My grandfather was a frame and skin mechanic at the base in Tallahassee Florida during most of WW II ( dubyah dubyah twice) and had access to all the "stratigic metals" found on P 38-39-40-47-51 aircraft and more. SOmewhere we have a civilian citation for a P40 he and a partner rebuilt from a crash bad enough to de commission back to flying and recommissioning and certificatio on their lunch breaks ad after work. At one point in my youth he had a pocket knife he had put plexiglass scales on (no one seems to knw what happened to it) and from what he said there had to be a good bit of scrap laying around the shop of that stuff. Somewhere in the area is a 37 mm solid shot fired by a newbee ( soon to be unemployed) guy in Pa Pa's shop that could not resist playing in the cockpit of a P39 brought in unsafed just before lunch one day. Got everyones attention that did. He said after it left a hole in the hanger wall the shot went off to parts unknown and was supposedly never recovered.

Next to my club gun range is a large airfield that was built to train B-25 crews and a few of the Doolittle folks supposedly were there. I get a kick out of explaining the paved roads to nowhere and the round concrete dispersion pads and the slots in the "road" leading to the range and all the way up to the 50 yard line ( now all filled) that were for running the nose wheel of the B25 in to allow the cheek guns to be zeroed on out backstop. Must have been a lot of stuff around there.

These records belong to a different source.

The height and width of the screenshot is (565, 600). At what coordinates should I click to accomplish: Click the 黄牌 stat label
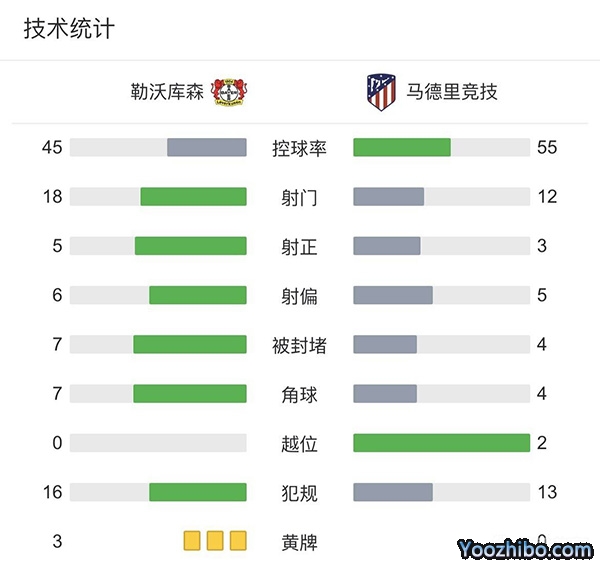pyautogui.click(x=299, y=542)
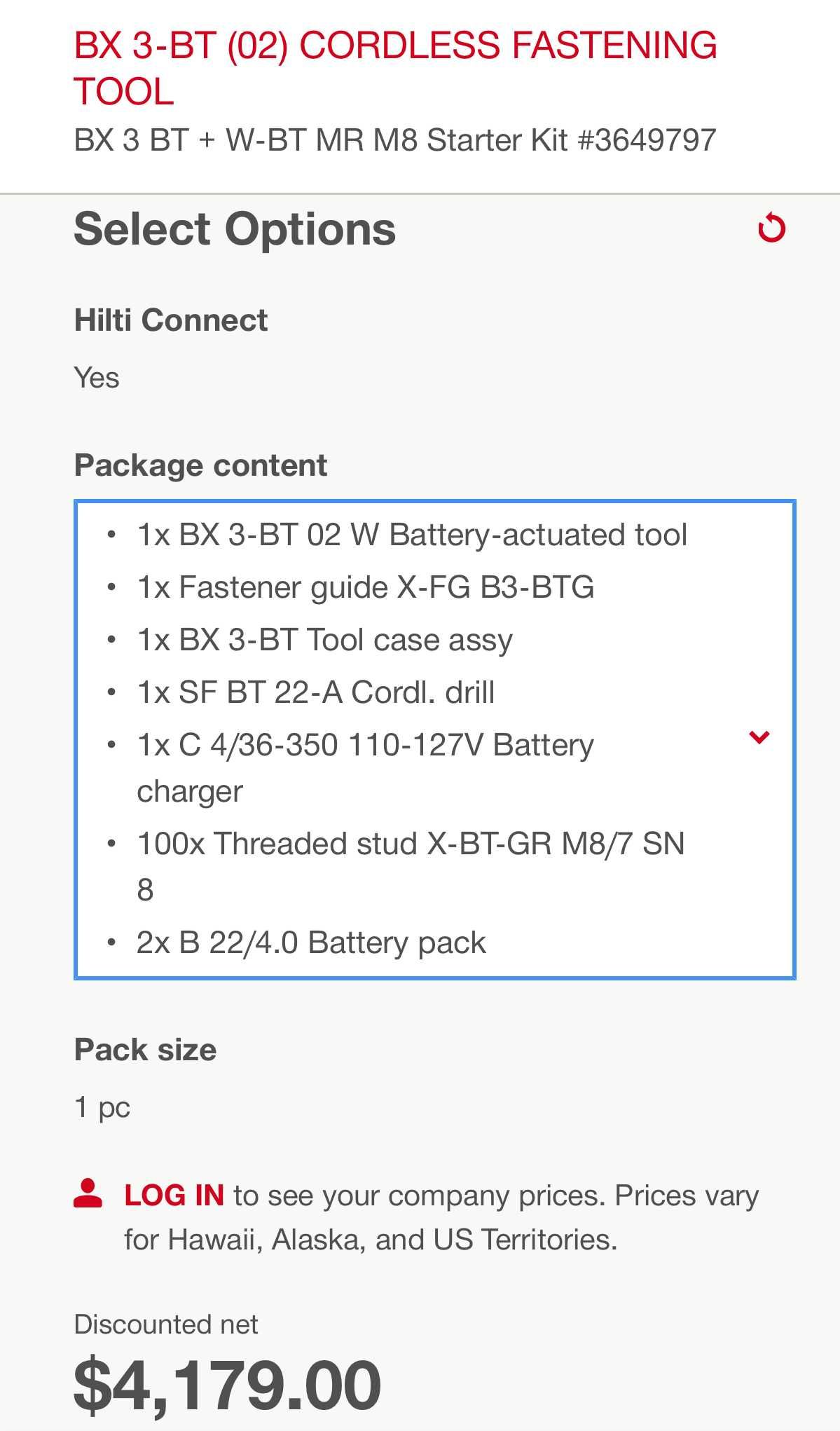Click the 2x B 22/4.0 Battery pack line
This screenshot has width=840, height=1431.
(311, 943)
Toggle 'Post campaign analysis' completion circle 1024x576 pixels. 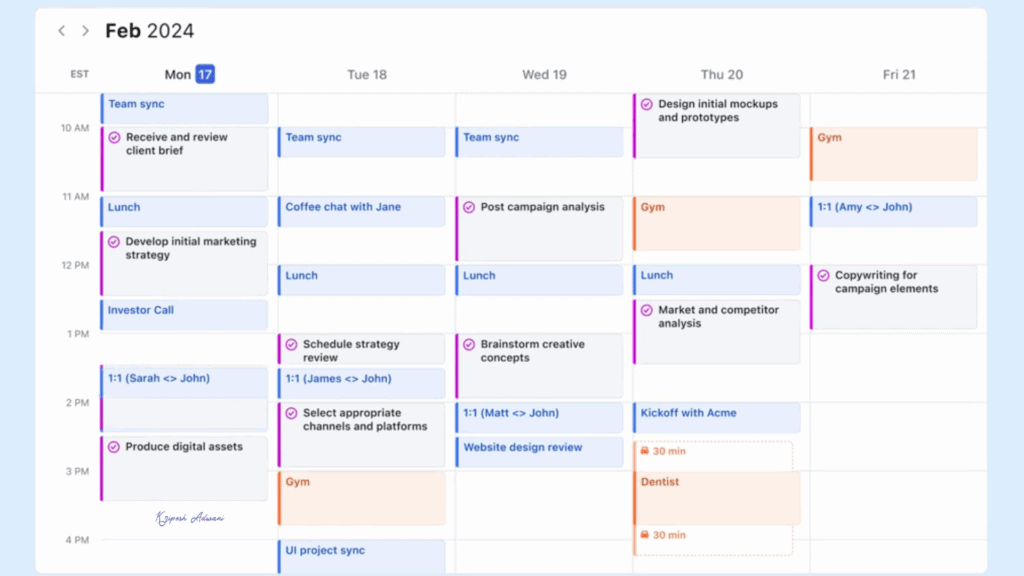[468, 207]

Must have been hundreds of places like those around the US during the war and I would bet that a lot of what are identified as theator knives are draft deferred essentual job civilian made knives for air and navy crew men made with your scrap on your machines during lunch and after work to pick up a few bucks from the boys that were not draft deffered.

-kBob
 
This was my grandfathers knife that he carried while with the Third Armored during WWII.

DSC07269.jpg

Unfortunately it's been too long since he passed, but I believe that it was made by grinding the blade from a British saber and fitting it to the hilt of his knife. There's a crest on the blade right above the hilt. It's two rampant lions holding a circular crest topped by a knights helm.

knifecrest.jpg
 
Now thats outstanding right there!

Definately made from a sword blade, and a good one at that.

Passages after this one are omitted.